> _Task to carry out_
Tally the lines in the data that follows that include the word "agent", and report nothing but the total.

━━━━━ Source data ━━━━━

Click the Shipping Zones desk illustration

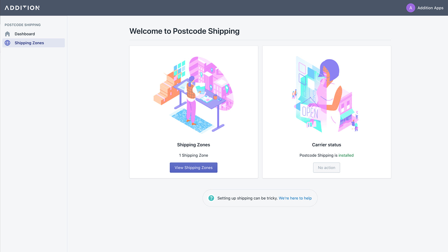tap(194, 94)
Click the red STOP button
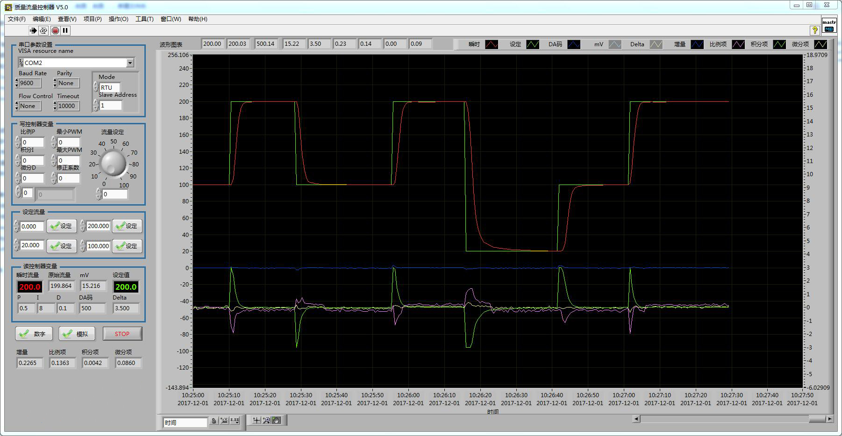The image size is (842, 436). [x=122, y=334]
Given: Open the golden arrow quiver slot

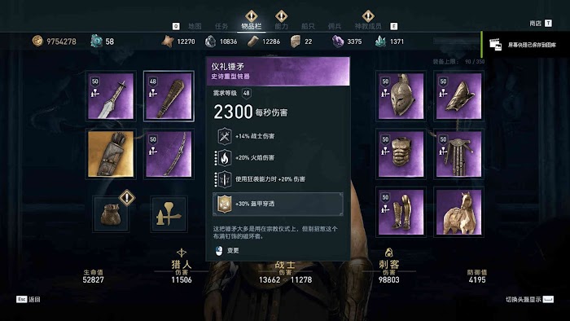Looking at the screenshot, I should click(x=111, y=154).
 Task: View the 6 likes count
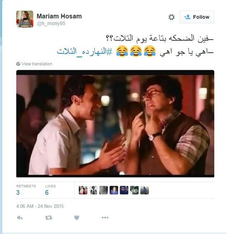pyautogui.click(x=47, y=192)
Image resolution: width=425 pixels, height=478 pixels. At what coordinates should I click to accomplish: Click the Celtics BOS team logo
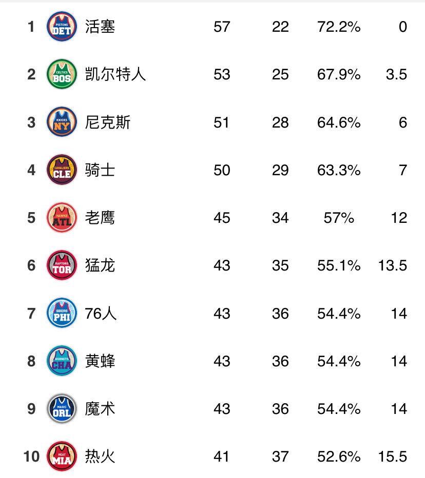coord(62,74)
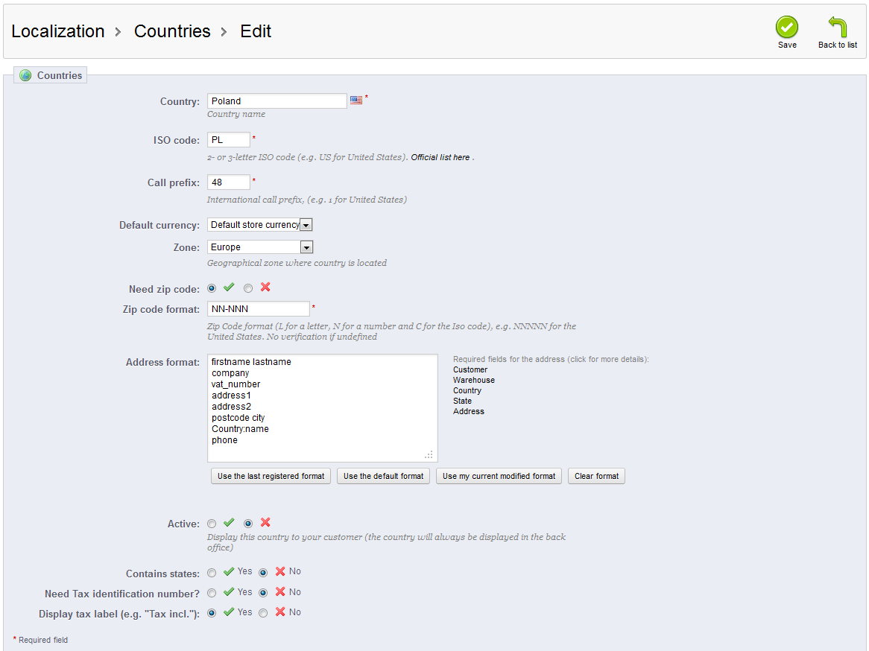Click the globe icon in Countries tab
869x651 pixels.
pyautogui.click(x=26, y=75)
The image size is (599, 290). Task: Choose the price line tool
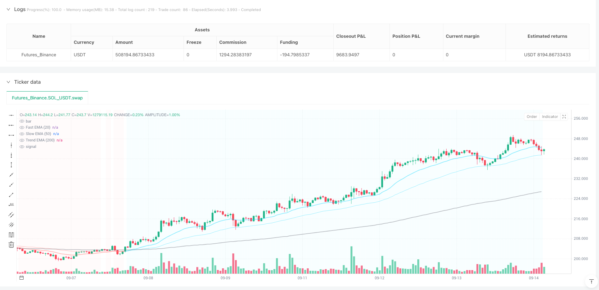click(11, 205)
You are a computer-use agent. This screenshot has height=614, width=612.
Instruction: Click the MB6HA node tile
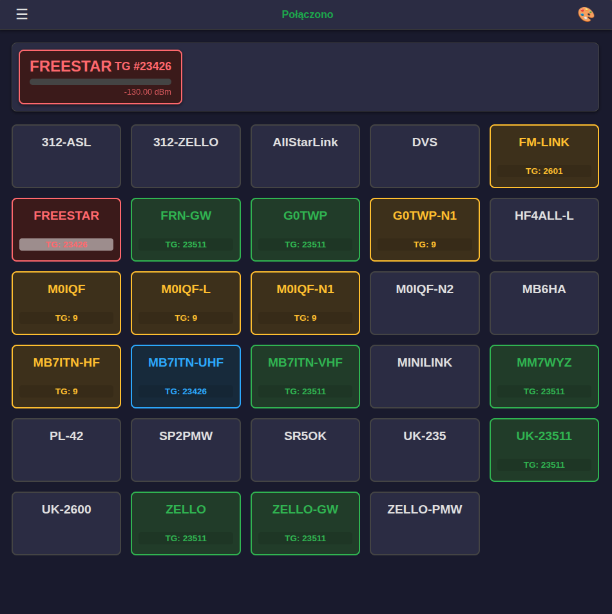pos(544,303)
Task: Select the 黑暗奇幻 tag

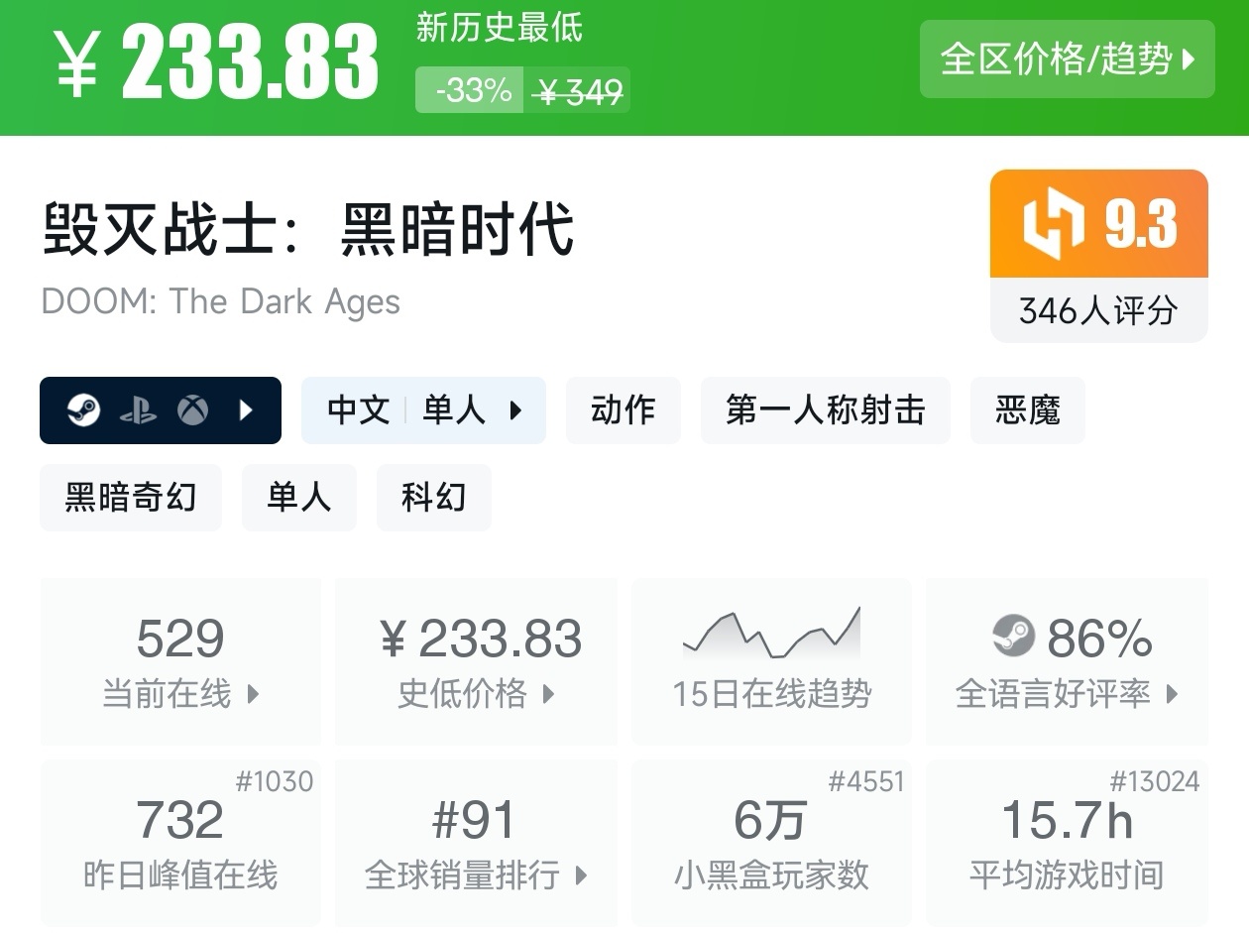Action: tap(130, 498)
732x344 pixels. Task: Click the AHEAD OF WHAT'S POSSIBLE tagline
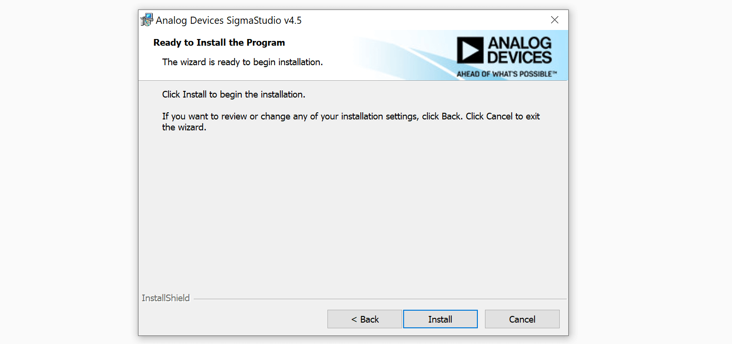506,74
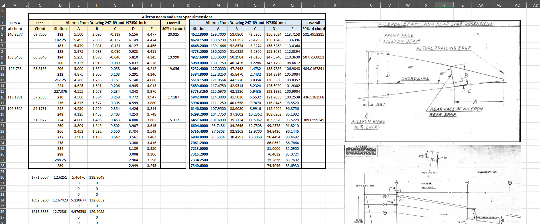Select the cell with value 1771.6507
Image resolution: width=540 pixels, height=224 pixels.
(x=40, y=177)
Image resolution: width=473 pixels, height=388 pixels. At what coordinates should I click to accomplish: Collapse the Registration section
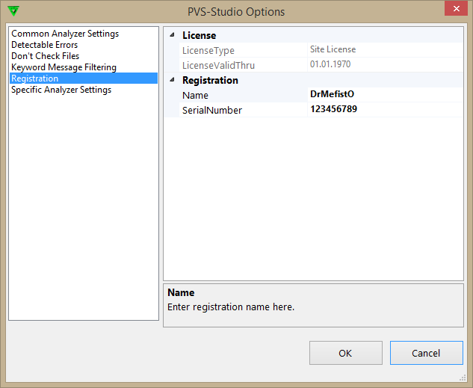[173, 80]

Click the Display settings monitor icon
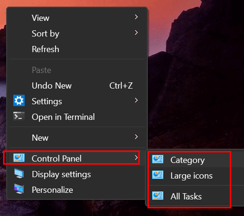point(19,173)
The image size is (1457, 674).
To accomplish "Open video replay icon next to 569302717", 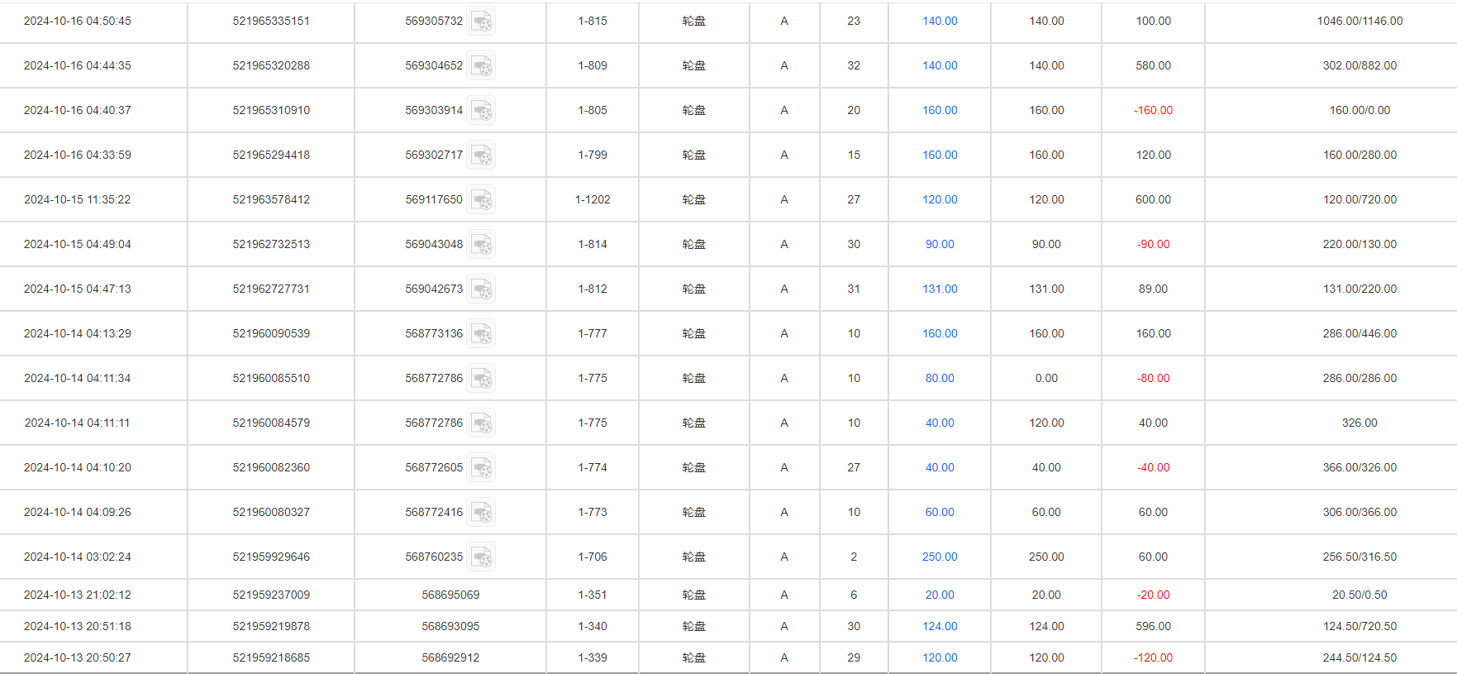I will tap(481, 155).
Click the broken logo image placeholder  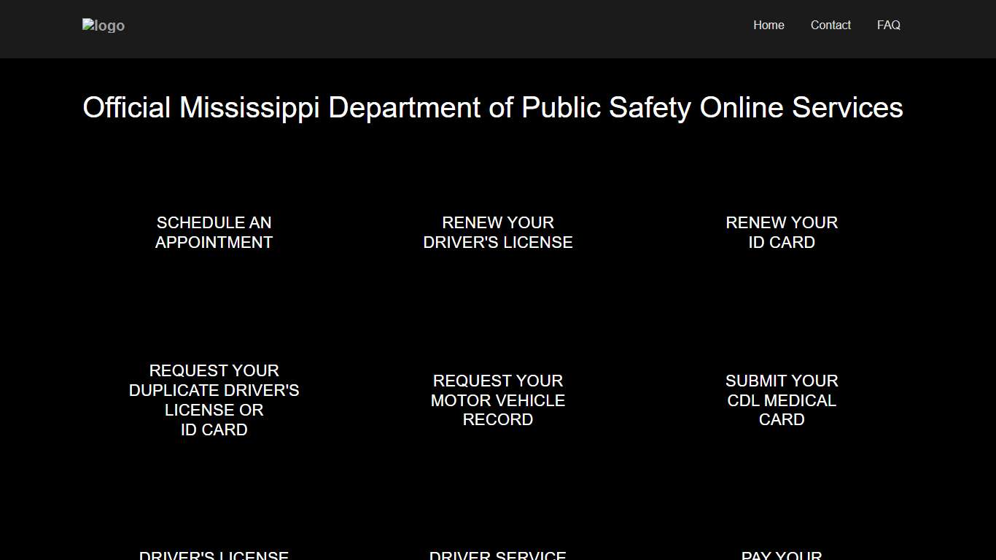tap(103, 25)
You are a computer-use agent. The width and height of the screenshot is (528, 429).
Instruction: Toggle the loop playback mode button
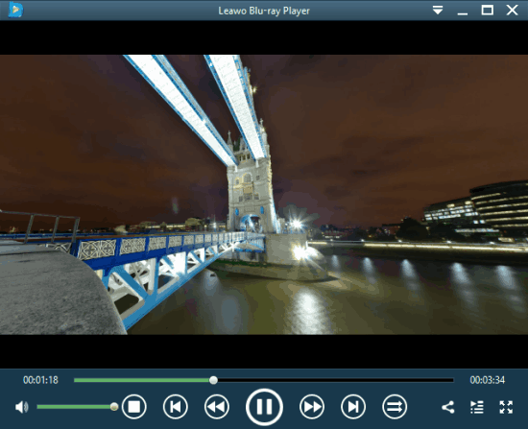coord(395,407)
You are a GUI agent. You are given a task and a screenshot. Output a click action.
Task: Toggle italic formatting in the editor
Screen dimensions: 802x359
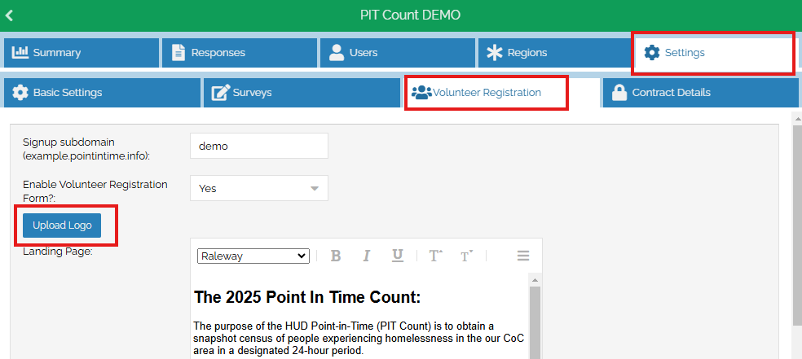tap(366, 256)
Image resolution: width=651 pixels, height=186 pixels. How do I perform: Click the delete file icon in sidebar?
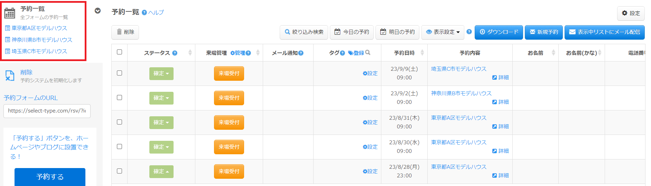(x=10, y=76)
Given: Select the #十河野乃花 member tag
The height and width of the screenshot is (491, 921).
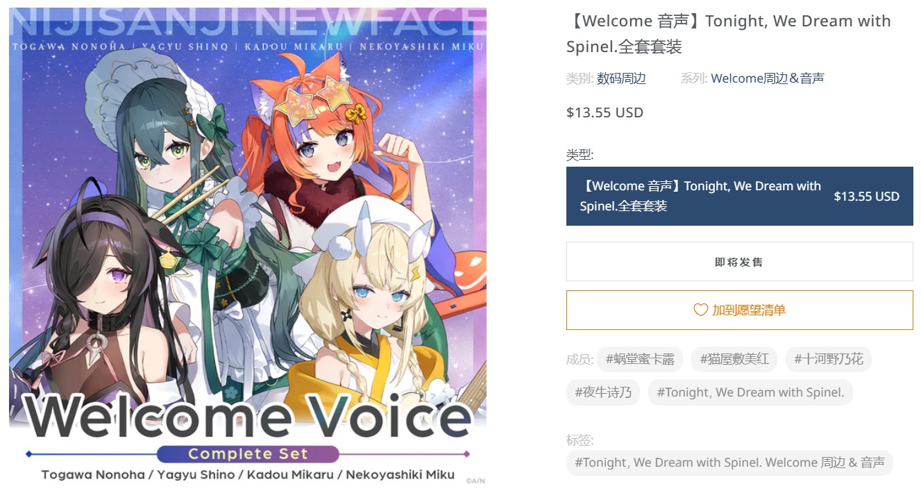Looking at the screenshot, I should point(829,359).
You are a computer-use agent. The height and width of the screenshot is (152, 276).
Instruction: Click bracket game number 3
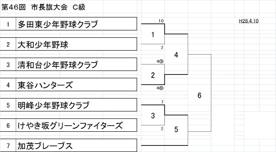click(x=153, y=116)
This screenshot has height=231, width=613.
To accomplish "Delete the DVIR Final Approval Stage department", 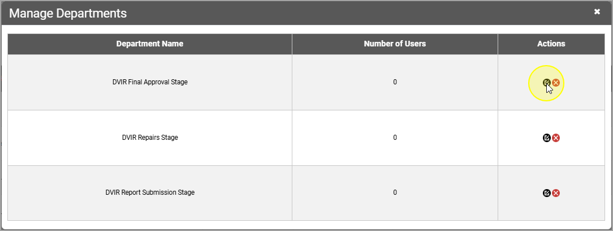I will (x=556, y=83).
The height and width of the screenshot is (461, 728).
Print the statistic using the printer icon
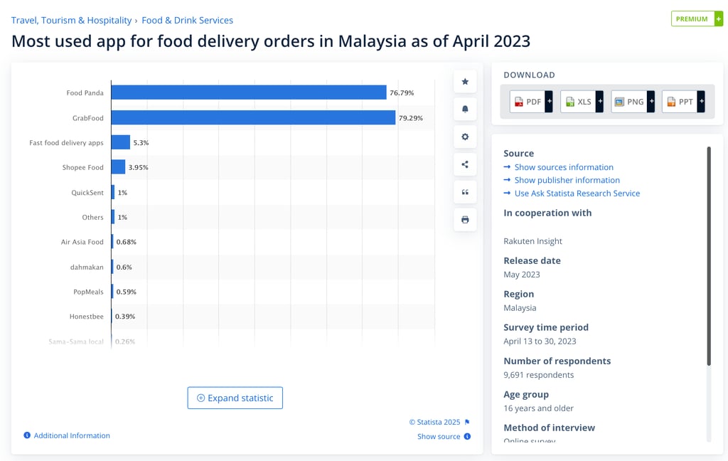coord(465,219)
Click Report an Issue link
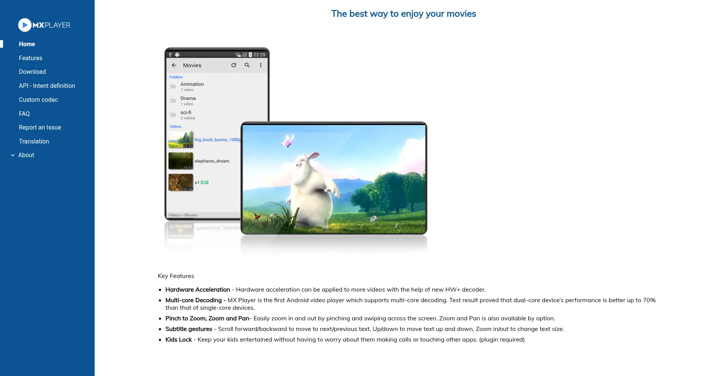The height and width of the screenshot is (376, 727). click(x=40, y=128)
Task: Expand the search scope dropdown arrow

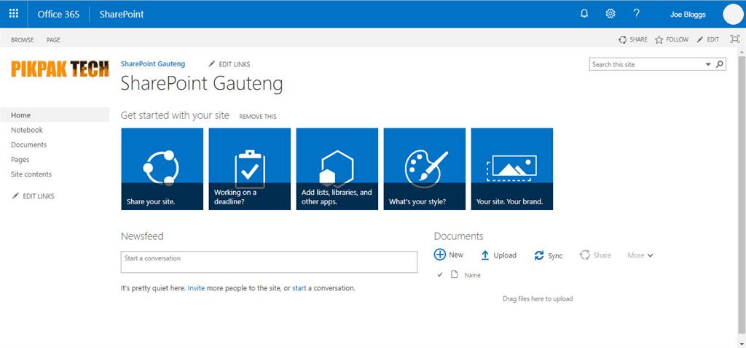Action: [708, 64]
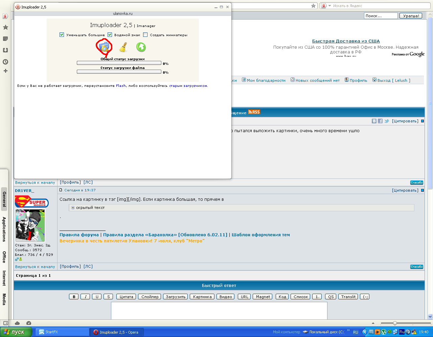This screenshot has height=337, width=433.
Task: Expand the "скрытый текст" spoiler
Action: pyautogui.click(x=73, y=208)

━━━━━

> _Answer for this exercise_
4